Figuring out how you and your ex-partner will care for your children moving forward is usually the most important issue to resolve upon separation.  Whether you were married, common law, or just starting out as a couple, determining who will make decisions for your children’s best interests and where the children will live is always a daunting task.  Pamela Biron helps parents understand their options and responsibilities, while helping clients come to the best option that works for meets their needs, and the needs of their children.

Fish in three fishbowls

 

Understanding Custody and Access

Unfortunately, the world of modern media often confuses the definition of custody and access in Canada.   Custody does not refer to where a child resides; rather, it describes who has decision-making authority with regard to the child’s important life decisions.  Custody means a parent has the legal right to make major decisions for and regarding their child. These decisions include those about education, non-emergency medical care, religion, and recreational activities.

Usually, one or both parents will ask to have custody of a child. However, in certain cases, a step-parent, a grandparent, a relative, or another person with a connection to the child could ask for, and get custody of a child.   
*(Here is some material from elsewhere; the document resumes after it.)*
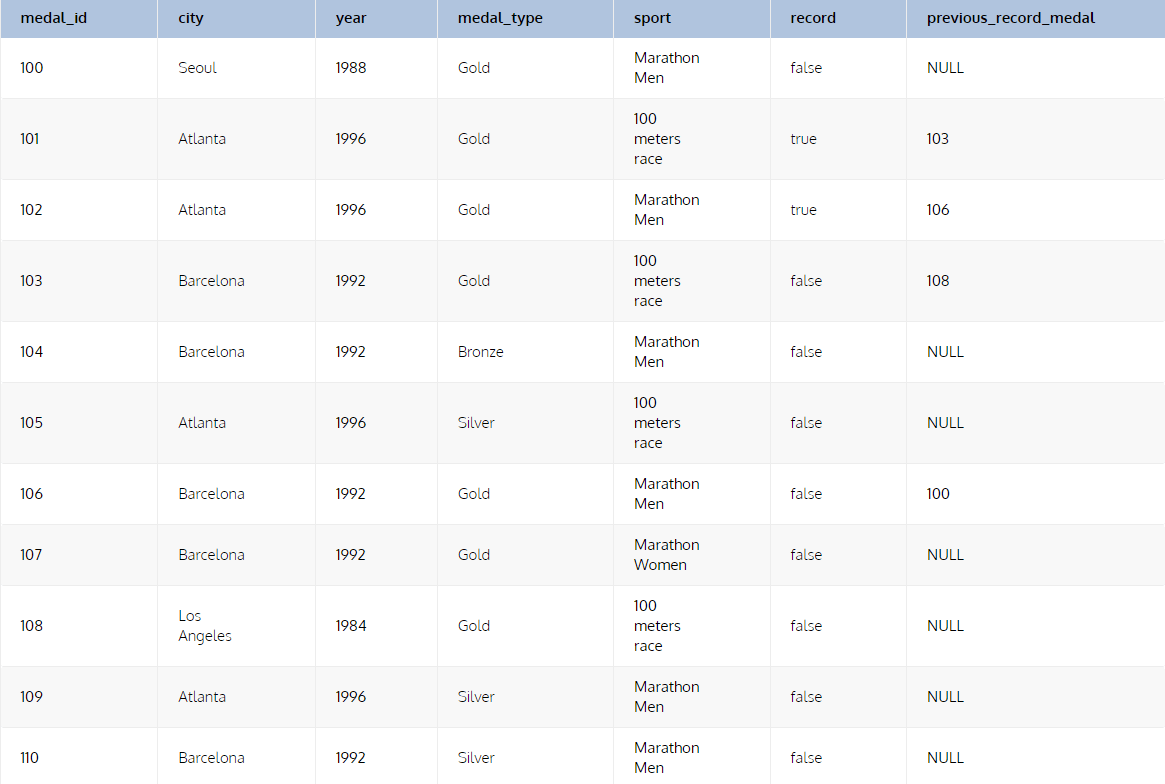Click the true record cell for medal 101
This screenshot has width=1165, height=784.
click(803, 139)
The most common custody arrangements are sole custody and joint custody.  In both cases, the parents need to make best efforts to discuss these major issues and come to a mutual decision.  In the case of joint custody, if the parties disagree, neither one can independently or unilaterally make that choice – it must be referred to a court for a judge to make the decision.  In the case of sole custody, one parent has the ability to make a decision, but the non-custodial parent has the ability to bring that decision to court if they feel it is one that is not in the best interests of the child.

Custodial arrangements have very little to do with the amount of time children spend with each parent, which is access.  Access is normally structured to consider the best interests of the children, taking into consideration each parent’s ability to care for the child, the child’s views and preferences (which are looked at through the scope of the age of the child), each party’s parenting and care plan, the permanence and stability of the family and home of each parent, and many other factors.
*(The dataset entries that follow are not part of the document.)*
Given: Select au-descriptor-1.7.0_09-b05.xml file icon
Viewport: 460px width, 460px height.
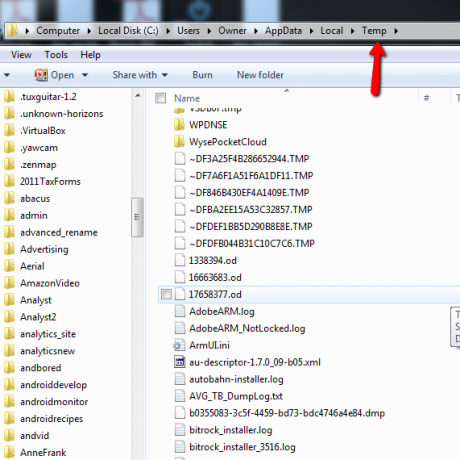Looking at the screenshot, I should click(x=180, y=362).
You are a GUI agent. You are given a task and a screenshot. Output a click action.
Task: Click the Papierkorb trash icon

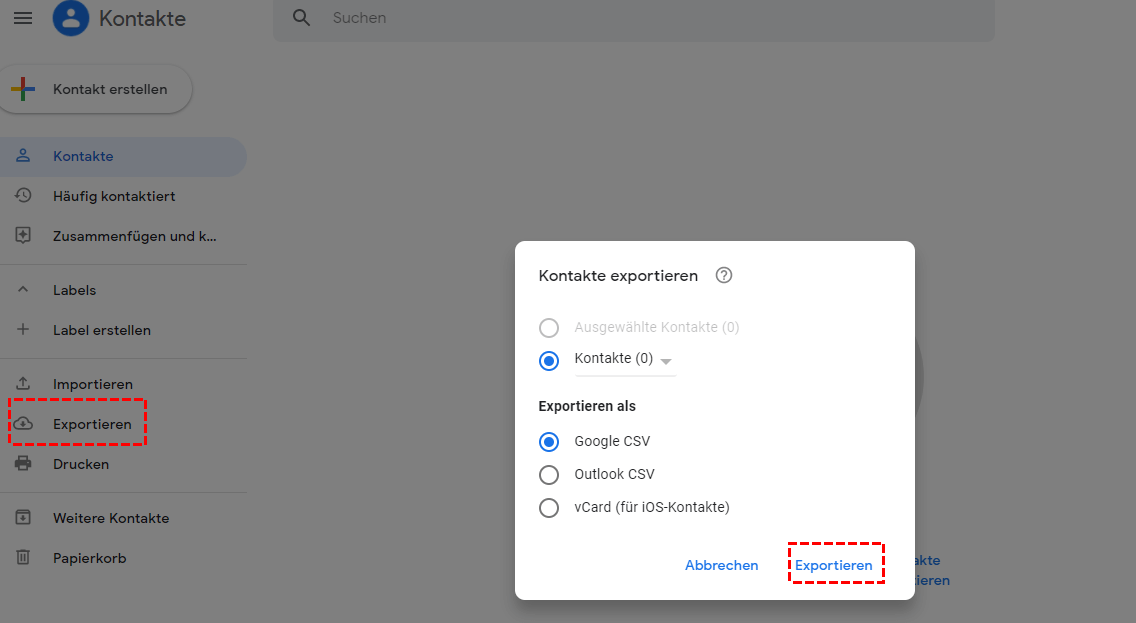click(x=23, y=558)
Sometimes parents can agree on what custody and access terms will work best for them. In this case, it’s important to get a written agreement that can be relied upon in the future when parties might disagree about their understanding.  If parents cannot agree, the matter can be referred to a court where a judge will consider the child’s best interest, and make a child-focused decision.  

It’s important to also recognize that custody and access arrangements can change. A child’s needs change over time and these kinds of changes may mean that the existing arrangement might need to be reassessed and revised. Again, this is something that the parents will have to work through, while keeping the child’s interests at the forefront of their minds.